Roland “Bucky” Hernandez, 67, poses in front of his USPS truck on June 16 with his satchel and dog spray ready before starting his walking route in Eastwood. 

Laura Duclos / Houston Chronicle

“Yeah I’m trying to get a new fence,” the resident replied.

Open dialogue between carriers and residents is part of the safety training that carriers receive, James-Ward said.  

“We try to tell carriers to communicate with residents about their dogs,” she said, “and we have demonstrations on how to ward off a dog.”

In addition, the department ensures every carrier has dog spray, which is not meant to injure or disable an animal, she said, but rather stop a dog in its tracks to give a carrier time to exit safely. 

In the event of an incident, USPS Houston partners with the BARC animal shelter to help to retrieve unrestrained and hazardous animals.

“If we’re out and we get reports that there are packs of unrestrained animals we call BARC immediately,” James-Ward said. “If they find them they go out and collect them.
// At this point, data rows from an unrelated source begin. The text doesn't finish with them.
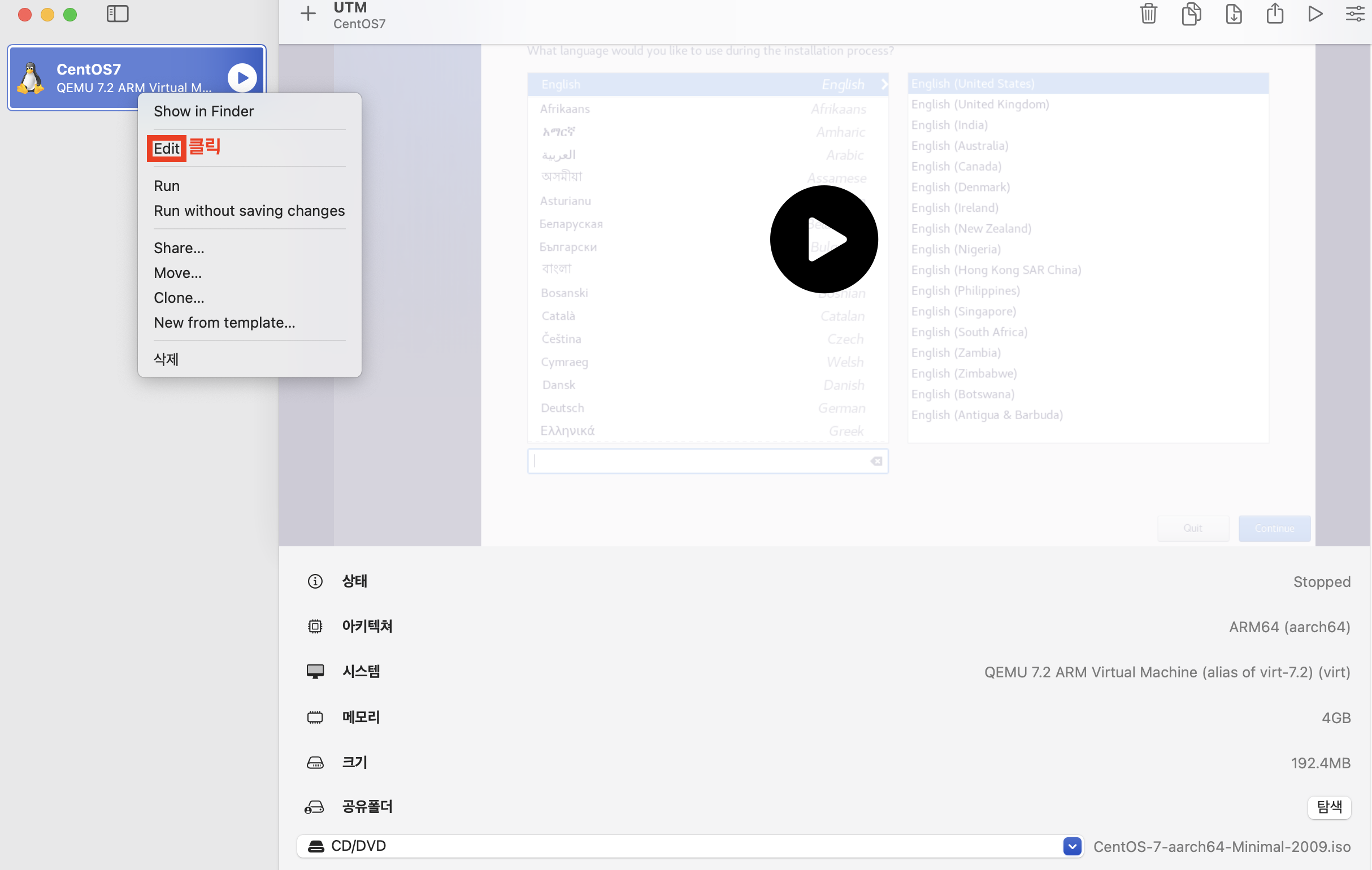1372x870 pixels.
Task: Open the VM settings sliders icon
Action: [x=1354, y=14]
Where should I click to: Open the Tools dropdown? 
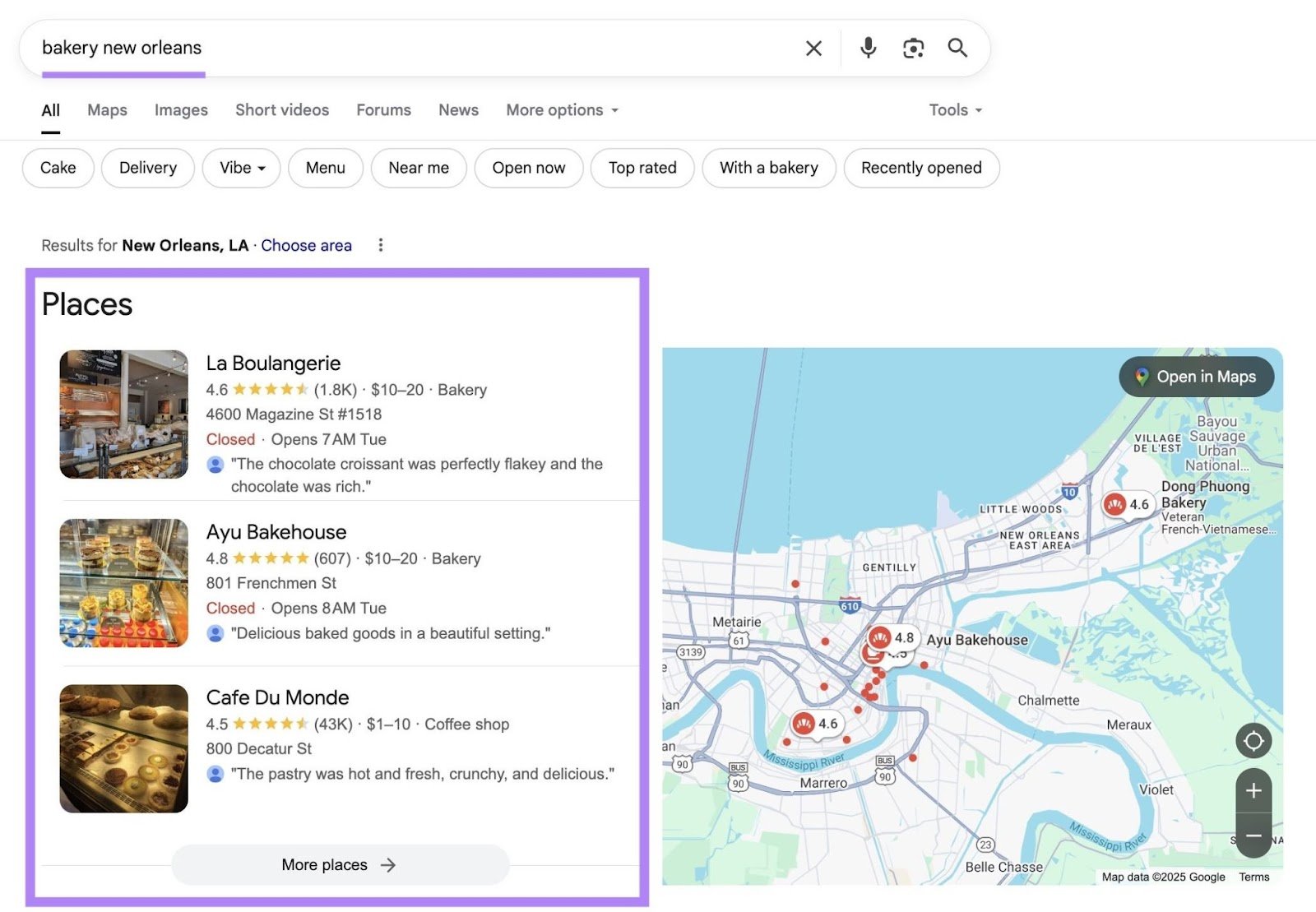(954, 109)
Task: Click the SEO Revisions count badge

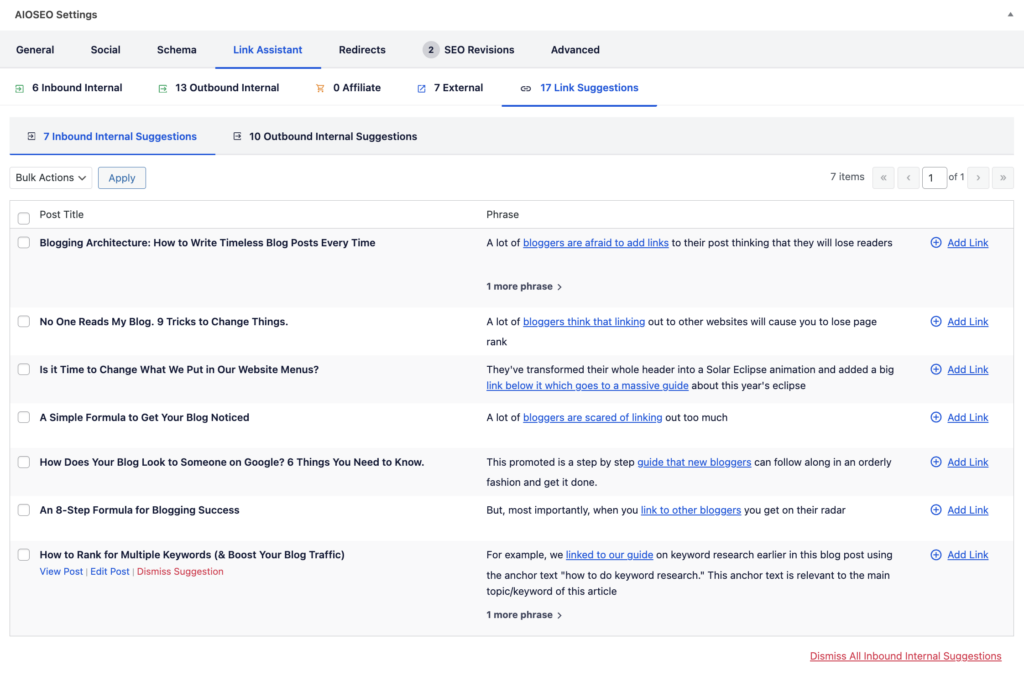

If we have serious dog bites, they report to the scene, talk to talk the homeowner and check for vaccinations records.”

USPS launched an official safety campaign, “Be Aware: Any Dog Can Bite,” just in time for National Dog Bite Awareness Week, which began on June 12 and ends June 18 and aims to raise awareness about dog bite prevention. 

Put simply, James-Ward says:

“If you’re a pet owner, keep them secured. Put them away from the door in another room before they come to the door to retrieve a package, or put them on a leash and keep them inside or behind a fence if no one’s home.”